Dedim ya kapılar çelik, kilitler sağlam.. Kırılmıyor kafir.. Jerfi Ağabey, elli yaşında adam, kazmayı kaptı, saldırdı kapıya.. Onu gören işçiler de coştular, kapı kırıldı, girdik.. Foto finiş yerine kondu. Denemesi başladı.. Büyük Efes'e döndük.. Konuklar şerefine yemek var, geç de olsa yetiştik.. Yunan Federasyonu Başkanı nerden duymuşsa bir şeyler olduğunu, Jerfi Ağabey'i güya teselli ediyor..
"Üzülmeyin Bay Fıratlı.. Şimdi Olimpic Hava Yolları'na telefon ederim. Beş tane dev jet yollarlar. Bütün takımları Atina'ya nakleder, yarışmaları orda yaparız.."

(İşaretleme veri kümesinden kayıtlar)

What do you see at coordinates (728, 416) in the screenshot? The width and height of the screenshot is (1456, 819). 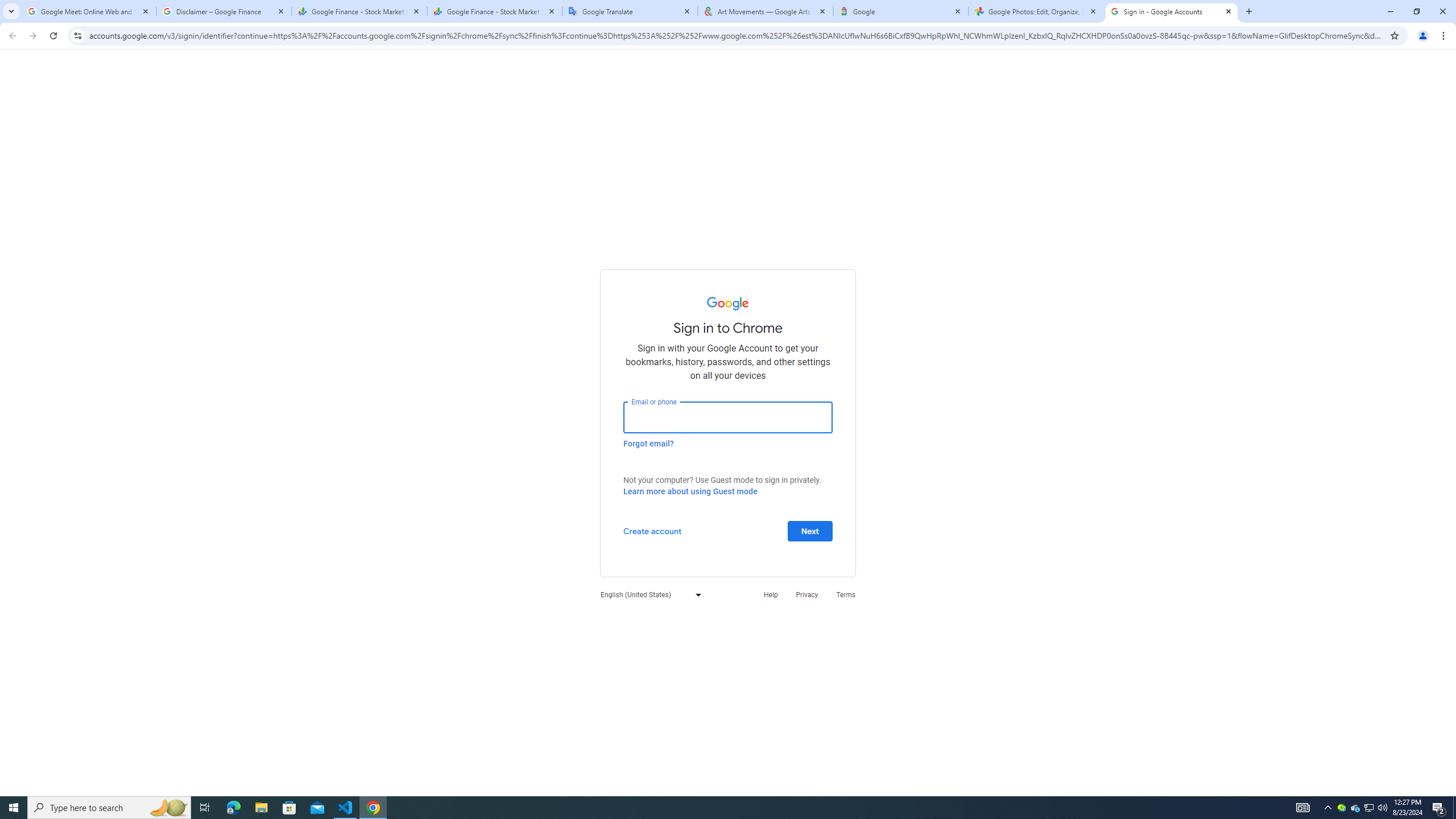 I see `'Email or phone'` at bounding box center [728, 416]. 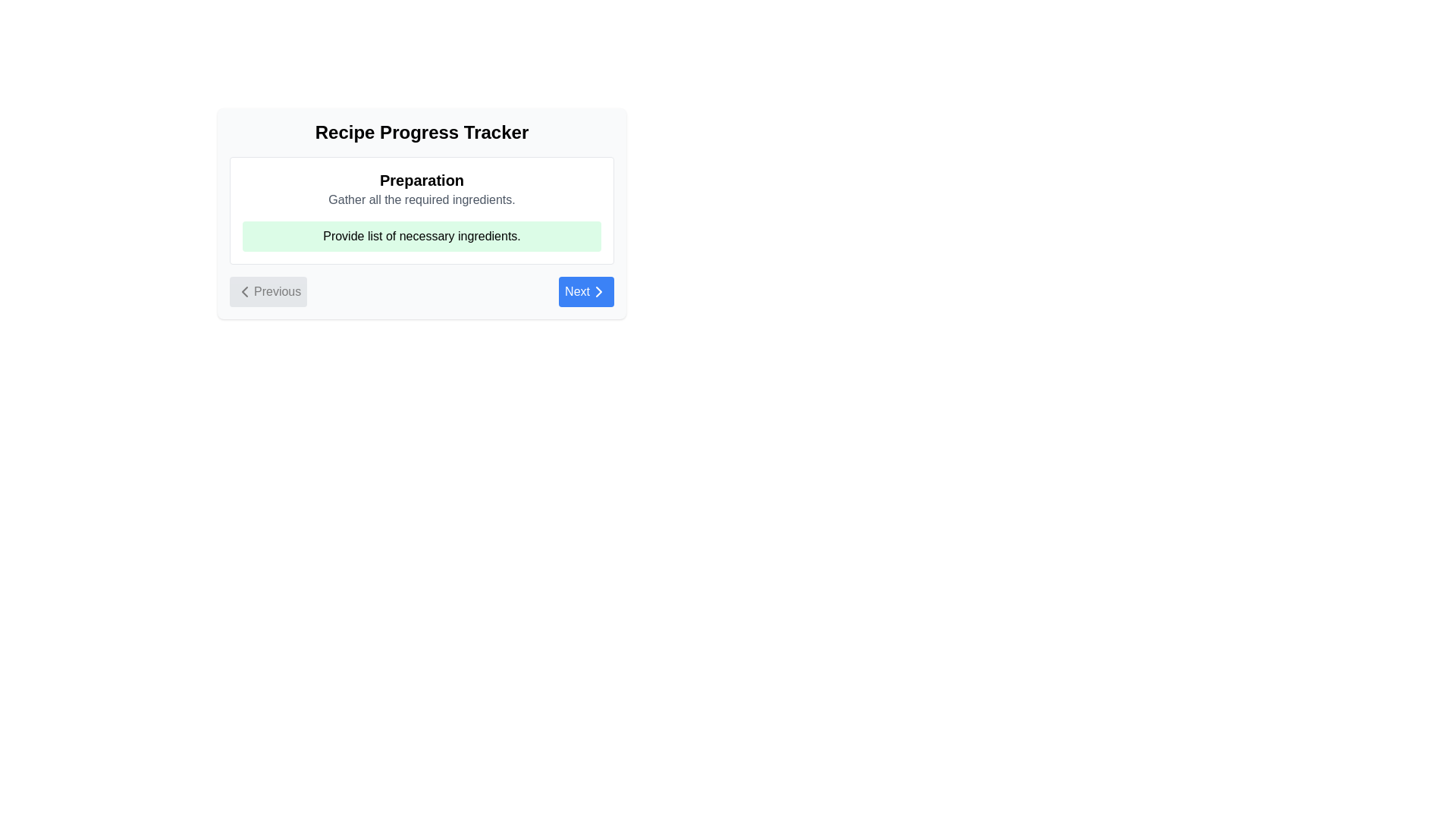 What do you see at coordinates (422, 237) in the screenshot?
I see `the text block with the content 'Provide list of necessary ingredients.' which has a pastel green background and is located in the 'Preparation' section` at bounding box center [422, 237]. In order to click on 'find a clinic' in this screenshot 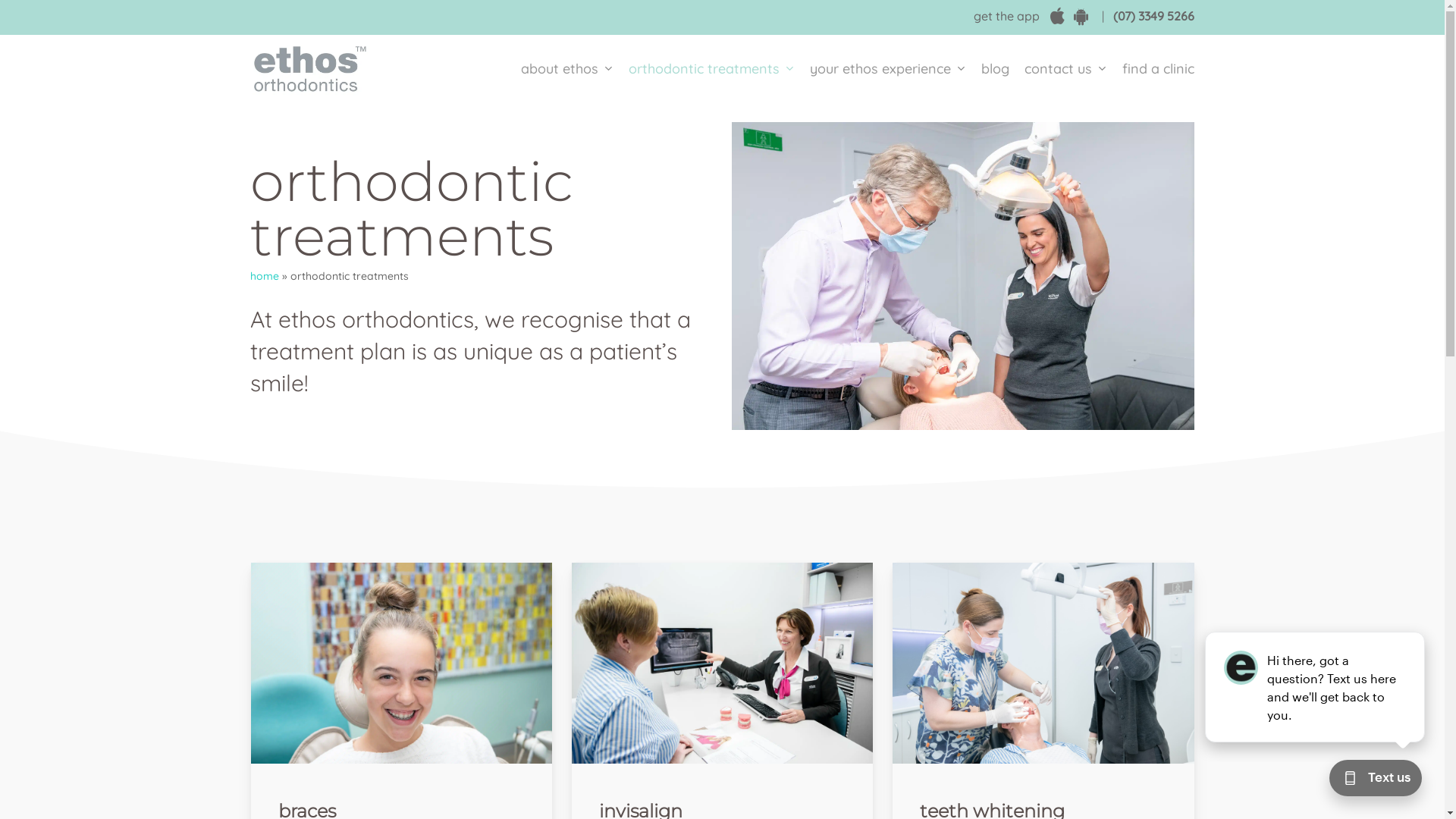, I will do `click(1153, 69)`.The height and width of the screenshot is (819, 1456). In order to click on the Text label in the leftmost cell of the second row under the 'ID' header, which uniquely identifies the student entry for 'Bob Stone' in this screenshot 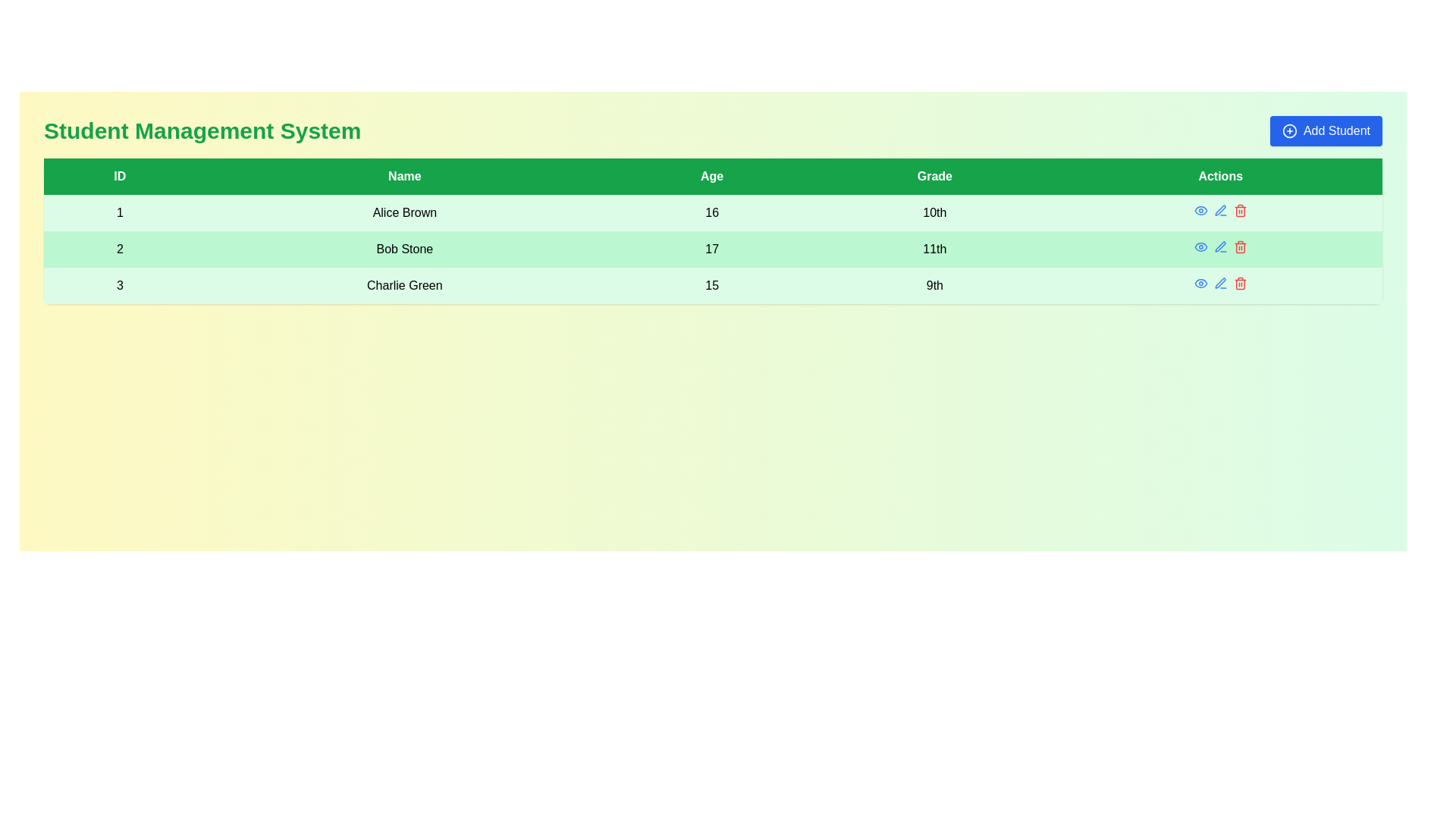, I will do `click(119, 248)`.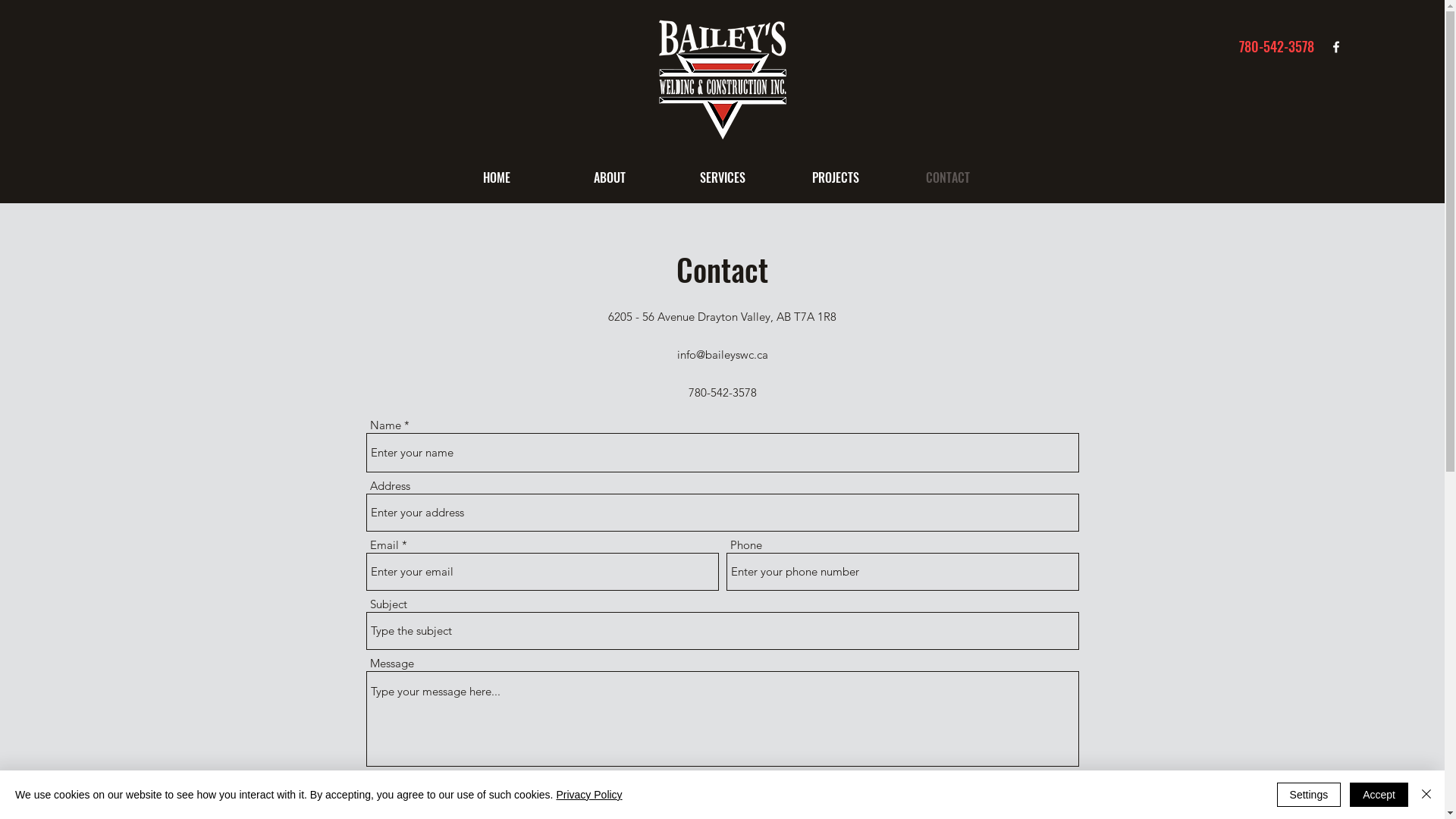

== Amaç ==
Lütfen belge bölümüne göre Yunan Federasyonu Başkanı'nın Olimpic Hava Yolları'nın kaç jet yollayacağını söylediğini belirtin.

== Yanıt ==
Beş dev jet.